November Patch Tuesday: Election Style
First on your list of priorities this month should be your browser updates. MS16-129 is a critical, cumulative update for Edge. It addresses 17 unique CVEs, the most troublesome being the possibility of a remote code execution if a user views a malicious webpage while using Edge. Internet Explorer users also have a critical, cumulative update in MS16-142 which could also result in a remote code execution when successfully exploited.
MS16-141 is a critical update for Adobe Flash Player when installed on Windows 8.1, Server 2012, RT, Windows 10 and Server 2016. The update addresses 9 separate CVEs by updating the affected Flash libraries contained with IE 10 and 11 and Edge and are described in detail in APSB16-37.

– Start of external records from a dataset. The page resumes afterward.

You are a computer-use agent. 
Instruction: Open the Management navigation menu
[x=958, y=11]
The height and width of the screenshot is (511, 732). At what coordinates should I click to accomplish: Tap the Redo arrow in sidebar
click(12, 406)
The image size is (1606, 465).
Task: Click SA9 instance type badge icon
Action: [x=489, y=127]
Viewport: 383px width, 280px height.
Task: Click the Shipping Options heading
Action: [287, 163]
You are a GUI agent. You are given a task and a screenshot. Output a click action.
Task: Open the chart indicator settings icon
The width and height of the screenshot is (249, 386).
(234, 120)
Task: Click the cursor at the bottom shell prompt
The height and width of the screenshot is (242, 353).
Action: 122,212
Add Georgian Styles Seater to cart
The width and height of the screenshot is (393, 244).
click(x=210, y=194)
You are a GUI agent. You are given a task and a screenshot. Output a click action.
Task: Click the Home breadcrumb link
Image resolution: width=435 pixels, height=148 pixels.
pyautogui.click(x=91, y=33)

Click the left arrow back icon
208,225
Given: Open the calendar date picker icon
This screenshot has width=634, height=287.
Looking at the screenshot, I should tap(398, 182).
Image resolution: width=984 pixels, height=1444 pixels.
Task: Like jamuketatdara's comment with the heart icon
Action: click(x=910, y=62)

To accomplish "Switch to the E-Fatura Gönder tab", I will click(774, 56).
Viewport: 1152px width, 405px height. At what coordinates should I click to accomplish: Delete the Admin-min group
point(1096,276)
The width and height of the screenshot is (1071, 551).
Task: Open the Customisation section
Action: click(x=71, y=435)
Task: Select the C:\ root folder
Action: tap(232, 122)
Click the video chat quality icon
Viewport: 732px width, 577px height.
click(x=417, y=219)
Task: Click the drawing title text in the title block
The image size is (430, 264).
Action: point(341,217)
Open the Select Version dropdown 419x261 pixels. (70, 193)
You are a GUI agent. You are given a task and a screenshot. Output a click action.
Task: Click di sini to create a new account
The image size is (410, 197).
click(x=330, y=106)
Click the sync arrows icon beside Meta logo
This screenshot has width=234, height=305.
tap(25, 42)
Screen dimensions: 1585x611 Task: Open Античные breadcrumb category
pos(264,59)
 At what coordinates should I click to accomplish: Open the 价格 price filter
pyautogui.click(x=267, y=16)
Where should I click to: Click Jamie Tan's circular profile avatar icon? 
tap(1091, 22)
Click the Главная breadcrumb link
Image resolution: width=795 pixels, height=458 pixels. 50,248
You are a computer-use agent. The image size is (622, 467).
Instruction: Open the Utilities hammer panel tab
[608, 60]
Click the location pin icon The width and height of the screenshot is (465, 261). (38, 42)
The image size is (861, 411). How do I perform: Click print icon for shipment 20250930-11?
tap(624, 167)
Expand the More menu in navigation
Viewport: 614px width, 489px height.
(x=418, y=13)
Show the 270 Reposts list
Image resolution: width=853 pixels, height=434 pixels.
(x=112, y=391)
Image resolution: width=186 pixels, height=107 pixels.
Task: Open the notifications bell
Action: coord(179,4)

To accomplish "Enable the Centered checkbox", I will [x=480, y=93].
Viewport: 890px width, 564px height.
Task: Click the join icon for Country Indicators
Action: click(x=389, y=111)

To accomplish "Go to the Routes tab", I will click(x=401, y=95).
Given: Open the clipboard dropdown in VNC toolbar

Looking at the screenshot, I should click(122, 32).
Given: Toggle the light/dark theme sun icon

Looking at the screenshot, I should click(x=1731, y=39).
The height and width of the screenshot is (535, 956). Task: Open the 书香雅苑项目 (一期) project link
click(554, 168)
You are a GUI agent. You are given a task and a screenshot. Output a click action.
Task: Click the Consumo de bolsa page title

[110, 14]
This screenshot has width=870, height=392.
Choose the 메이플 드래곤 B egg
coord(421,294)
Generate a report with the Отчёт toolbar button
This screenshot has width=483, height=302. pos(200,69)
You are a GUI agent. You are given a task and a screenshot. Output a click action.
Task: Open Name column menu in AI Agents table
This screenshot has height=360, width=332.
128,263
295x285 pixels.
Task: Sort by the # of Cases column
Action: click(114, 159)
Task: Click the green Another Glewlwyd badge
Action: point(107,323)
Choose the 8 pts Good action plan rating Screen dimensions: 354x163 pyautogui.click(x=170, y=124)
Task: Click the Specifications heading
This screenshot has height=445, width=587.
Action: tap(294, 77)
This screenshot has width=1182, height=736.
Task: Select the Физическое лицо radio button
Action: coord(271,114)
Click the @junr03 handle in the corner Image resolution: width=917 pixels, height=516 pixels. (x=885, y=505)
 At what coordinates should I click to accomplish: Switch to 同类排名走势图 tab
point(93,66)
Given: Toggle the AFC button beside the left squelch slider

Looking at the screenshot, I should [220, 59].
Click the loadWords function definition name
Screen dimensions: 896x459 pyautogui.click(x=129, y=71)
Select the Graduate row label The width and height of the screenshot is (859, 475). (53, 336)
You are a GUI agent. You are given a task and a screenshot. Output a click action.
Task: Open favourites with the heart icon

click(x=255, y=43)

Not rated critical but under active exploit on older versions of Windows is MS16-135, an update for Kernel-Mode Driver. The vulnerability could allow elevation of privilege, so you may want to give this some attention.
MS16-130 is a critical update for almost all versions of Windows, both desktop and server applications. Information seems light on this one however we do know exploitation could result in remote code execution. Another update, MS16-132 for Graphics Components also impacts all current versions of Windows. It addresses one information disclosure vulnerability that exists when the Windows font library incorrectly handles fonts.
Rounding out the critical updates this month is MS16-131, is a critical update for Video Control however a user must open either a file or program from a webpage or email message for this exploit to be successful.
The bulk of the important class bulletins impact a wide range of applications which allow elevation of privilege and definitely deserves your attention this month as well.